--- start of DOCUMENT TEXT ---
James Michael Wisenbaker
Contributor
This is the final article in a series taken from Wisenbaker's memoirs about his time working on an archaeological dig at Hutto Pond, in Madison.
Initially, the whole crew worked at the site for four weeks in July. We found a wide variety and range of artifacts, both in terms of periods and types. So FDOT and FDAHRM extended our work plan, Sans Brown and Moore, for another three weeks in August. During our time at Hutto Pond, the crew established strong bonds and friendships and learned a tremendous amount about practical field archaeology and camaraderie.
Perhaps being a half-century removed from that experience helped to enhance our fond recollections of it. As British archaeologist, Sir Mortimer Wheeler, once said, "Adventure is remembered in tranquility, devoid of the ills and anxieties, fleas (gnats and flies in our case), fevers, thirst and toothaches, which are liable to be the more insistent experience."
Many of us also experienced our first dealings with the press during that summer at Hutto Pond. Reporters from the local Madison Enterprise-Recorder newspaper, such as E.B. Browning, were the most frequent and interested. The more widely circulated Valdosta Daily Times and Tallahassee Democrat also paid us visits and authored several articles about our project.
--- end of DOCUMENT TEXT ---
--- start of GIVEN DATA ---
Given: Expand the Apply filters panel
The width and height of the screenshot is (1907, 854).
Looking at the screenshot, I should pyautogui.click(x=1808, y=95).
--- end of GIVEN DATA ---
*WHAT THE EXERCISE ASKS:*
Reproduce, word for word, the stretch of the Hutto Pond article from "James Michael Wisenbaker" through "Pond, in Madison.". The material stands apart from the Hutto Pond article.

*EXERCISE RESULT:*
James Michael Wisenbaker
Contributor
This is the final article in a series taken from Wisenbaker's memoirs about his time working on an archaeological dig at Hutto Pond, in Madison.